## Instructions for the task
Only the lines below, from the one with "お問い合わせ (976, 1043)" through the one with "ポケリスについて (541, 1043)", are to be written out, exactly.

## Supplied data
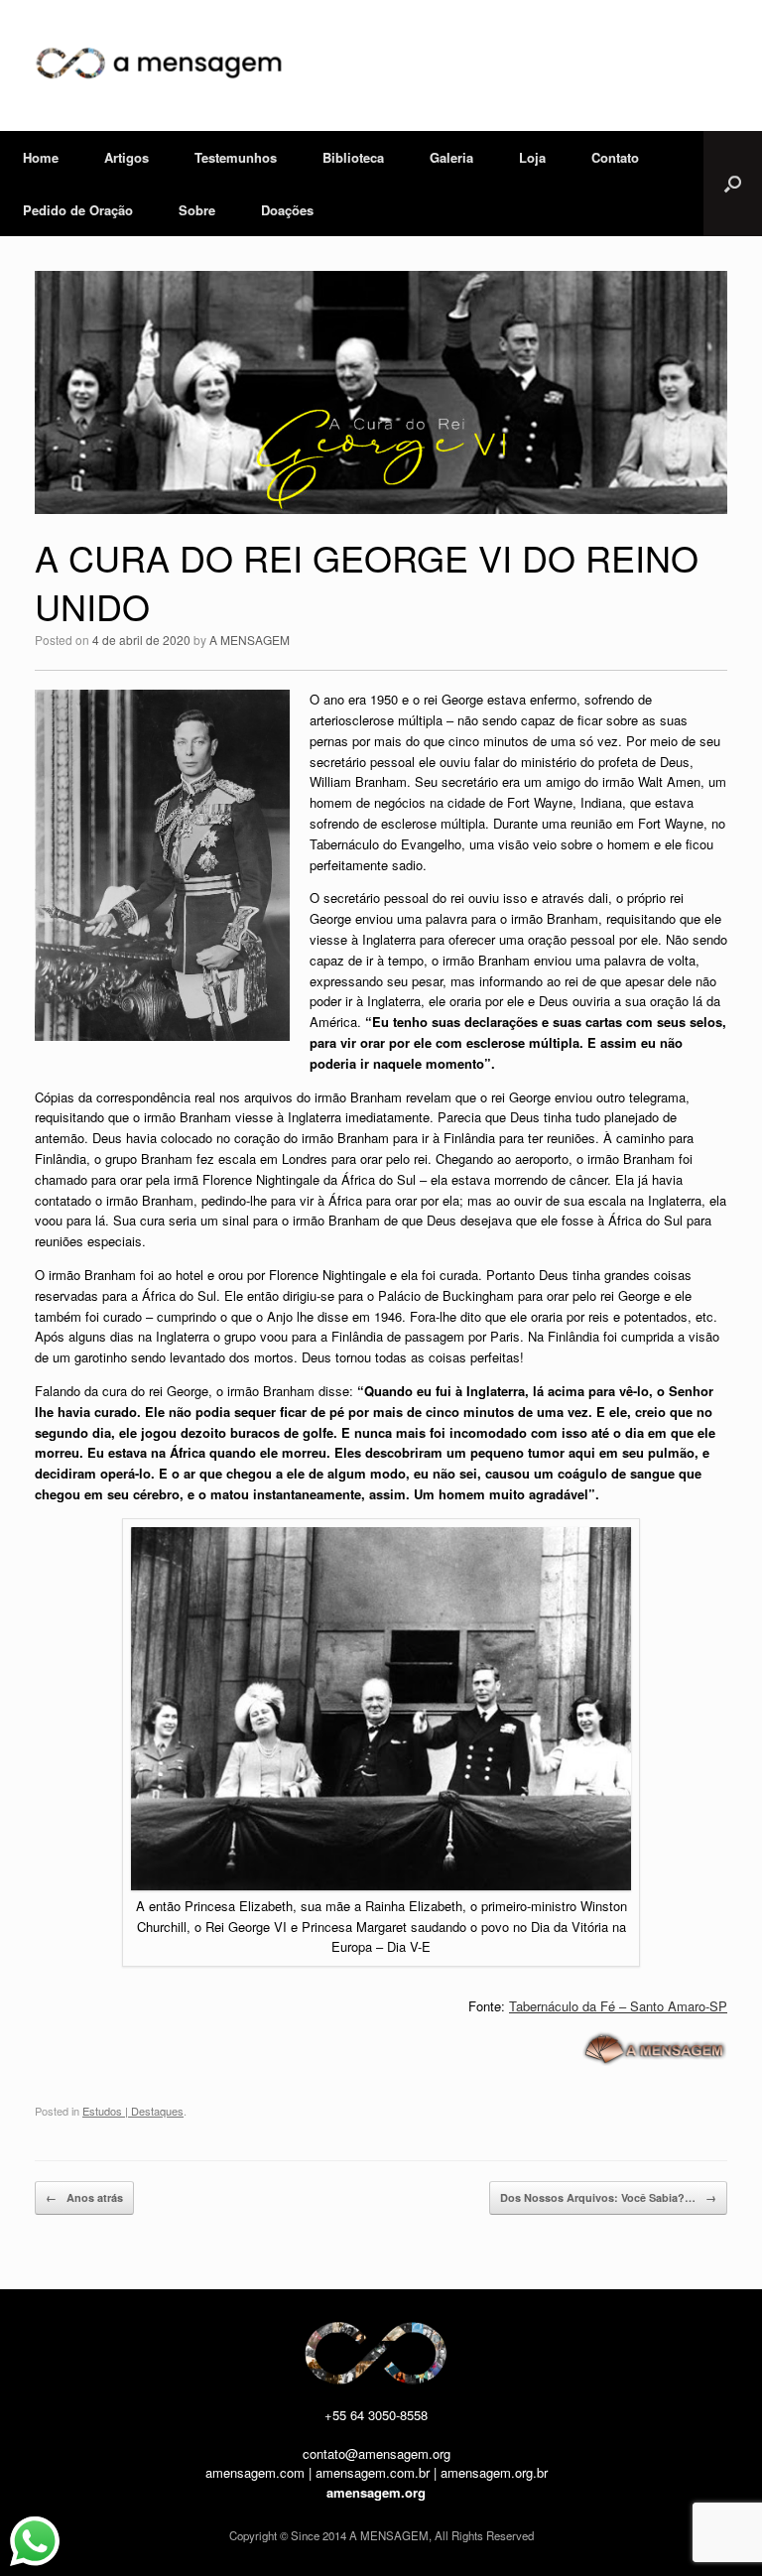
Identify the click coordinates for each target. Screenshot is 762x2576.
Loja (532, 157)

* * *

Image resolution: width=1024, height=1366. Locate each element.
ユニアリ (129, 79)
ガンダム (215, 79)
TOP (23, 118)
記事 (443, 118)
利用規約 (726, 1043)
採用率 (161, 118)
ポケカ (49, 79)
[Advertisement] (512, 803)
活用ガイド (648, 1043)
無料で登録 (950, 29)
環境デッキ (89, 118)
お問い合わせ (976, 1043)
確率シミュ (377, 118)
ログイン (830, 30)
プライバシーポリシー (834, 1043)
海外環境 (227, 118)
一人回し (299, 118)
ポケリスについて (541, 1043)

--

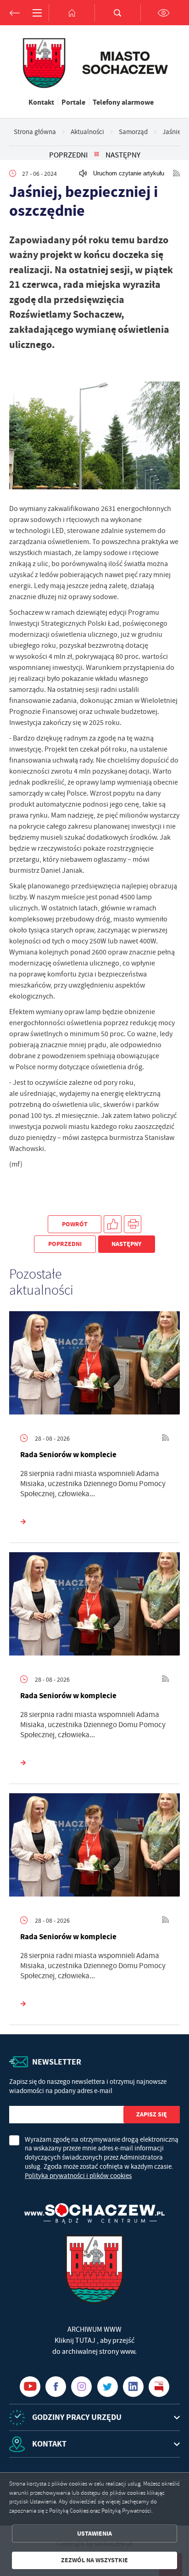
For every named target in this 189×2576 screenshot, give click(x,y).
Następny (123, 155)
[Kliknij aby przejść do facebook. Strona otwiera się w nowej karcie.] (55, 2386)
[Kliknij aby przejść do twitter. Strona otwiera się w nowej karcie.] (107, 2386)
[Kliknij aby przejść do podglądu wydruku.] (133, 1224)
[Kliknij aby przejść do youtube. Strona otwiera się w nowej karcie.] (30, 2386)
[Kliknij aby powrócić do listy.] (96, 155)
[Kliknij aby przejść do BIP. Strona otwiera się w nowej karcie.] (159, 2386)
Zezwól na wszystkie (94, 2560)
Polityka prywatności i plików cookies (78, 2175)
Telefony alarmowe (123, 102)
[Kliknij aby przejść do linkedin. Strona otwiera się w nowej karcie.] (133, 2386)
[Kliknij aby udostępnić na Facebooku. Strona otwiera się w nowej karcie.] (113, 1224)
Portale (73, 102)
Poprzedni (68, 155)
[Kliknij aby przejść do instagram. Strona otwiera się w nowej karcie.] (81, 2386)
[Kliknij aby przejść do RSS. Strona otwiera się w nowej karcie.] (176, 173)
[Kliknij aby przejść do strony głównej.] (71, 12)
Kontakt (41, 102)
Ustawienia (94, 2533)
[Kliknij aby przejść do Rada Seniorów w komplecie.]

## Exercise answer
お問い合わせ (976, 1043)
確率シミュ (377, 118)
ログイン (830, 30)
プライバシーポリシー (834, 1043)
海外環境 (227, 118)
一人回し (299, 118)
ポケリスについて (541, 1043)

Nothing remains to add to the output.